Caserta. Tensione alle stelle a Caserta, dove un uomo è stato ferito con diversi colpi di machete all’esterno di un bar del centro cittadino. La vittima è Gennaro Rondinone, figlio del defunto Antonio Rondinone, ritenuto in passato vicino al clan dei Belforte.
L’episodio si è verificato nei pressi del bar in largo Ernesto Paone, a pochi metri dalla scuola allievi agenti della Polizia di Stato. Secondo una prima ricostruzione, Rondinone si trovava davanti al locale quando sarebbe stato raggiunto da un uomo armato di machete, dipendente dell’ospedale casertano. L’aggressore avrebbe sferrato diversi fendenti, colpendolo alla testa e al collo. La scena si è consumata sotto gli occhi dei presenti, alcuni dei quali sono intervenuti per fermare l’uomo in attesa dell’arrivo delle forze dell’ordine.
Sul posto sono giunti gli agenti della squadra volante della Questura di Caserta che hanno bloccato e condotto l’aggressore negli uffici di polizia per l’interrogatorio. Nei suoi confronti sono state ipotizzate le accuse di lesioni aggravate e porto abusivo di arma.
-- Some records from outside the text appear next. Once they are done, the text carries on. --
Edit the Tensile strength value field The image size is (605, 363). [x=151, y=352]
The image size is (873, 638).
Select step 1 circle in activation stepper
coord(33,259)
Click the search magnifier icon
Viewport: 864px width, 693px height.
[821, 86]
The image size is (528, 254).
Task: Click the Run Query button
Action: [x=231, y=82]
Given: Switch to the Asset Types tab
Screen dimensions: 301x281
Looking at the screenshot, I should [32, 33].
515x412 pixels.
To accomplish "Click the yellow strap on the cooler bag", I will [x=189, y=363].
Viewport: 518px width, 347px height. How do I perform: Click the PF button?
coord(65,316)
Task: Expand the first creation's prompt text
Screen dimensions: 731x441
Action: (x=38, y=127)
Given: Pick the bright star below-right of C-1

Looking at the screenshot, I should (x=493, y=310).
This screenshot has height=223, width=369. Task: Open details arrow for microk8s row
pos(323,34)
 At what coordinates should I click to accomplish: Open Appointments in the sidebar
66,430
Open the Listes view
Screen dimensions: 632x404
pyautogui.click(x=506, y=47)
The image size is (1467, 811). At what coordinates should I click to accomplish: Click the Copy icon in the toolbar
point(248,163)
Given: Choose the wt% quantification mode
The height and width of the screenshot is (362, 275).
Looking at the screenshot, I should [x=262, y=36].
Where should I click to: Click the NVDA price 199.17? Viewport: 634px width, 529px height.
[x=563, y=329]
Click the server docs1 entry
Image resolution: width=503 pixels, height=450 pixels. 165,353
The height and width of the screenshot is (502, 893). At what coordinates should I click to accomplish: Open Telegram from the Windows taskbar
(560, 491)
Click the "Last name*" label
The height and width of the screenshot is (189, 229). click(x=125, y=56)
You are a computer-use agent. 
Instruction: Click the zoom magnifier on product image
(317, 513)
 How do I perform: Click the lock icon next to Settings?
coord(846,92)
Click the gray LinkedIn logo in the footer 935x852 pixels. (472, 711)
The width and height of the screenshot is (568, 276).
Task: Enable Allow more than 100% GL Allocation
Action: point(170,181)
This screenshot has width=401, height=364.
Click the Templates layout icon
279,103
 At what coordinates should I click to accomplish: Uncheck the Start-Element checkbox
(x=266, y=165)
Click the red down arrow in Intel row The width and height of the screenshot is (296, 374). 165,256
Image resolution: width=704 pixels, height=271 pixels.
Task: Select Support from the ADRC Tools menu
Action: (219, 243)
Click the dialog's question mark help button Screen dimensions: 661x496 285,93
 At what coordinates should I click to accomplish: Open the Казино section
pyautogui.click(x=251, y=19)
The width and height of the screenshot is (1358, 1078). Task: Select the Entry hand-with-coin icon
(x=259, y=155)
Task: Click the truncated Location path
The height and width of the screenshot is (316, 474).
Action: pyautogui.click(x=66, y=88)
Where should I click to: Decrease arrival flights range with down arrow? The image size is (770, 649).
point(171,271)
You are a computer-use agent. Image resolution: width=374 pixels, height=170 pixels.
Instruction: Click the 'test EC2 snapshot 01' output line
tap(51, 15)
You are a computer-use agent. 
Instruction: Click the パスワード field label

Gli inquirenti stanno approfondendo la vicenda: alla base del gesto ci sarebbero dissapori pregressi tra i due.
Rondinone è stato soccorso e trasferito d’urgenza all’ospedale Sant’Anna e San Sebastiano. Le sue condizioni non sarebbero gravi: i medici gli hanno applicato circa venti punti di sutura.
Il cognome Rondinone era già emerso negli ultimi anni nell’ambito delle indagini che avevano portato al commissariamento del Comune di Caserta. Accertamenti della Procura avevano acceso i riflettori su presunti intrecci tra ambienti imprenditoriali e politici, con ipotesi di voto di scambio e affidamenti di lavori pubblici finiti al centro di un’inchiesta ancora oggetto di approfondimenti giudiziari.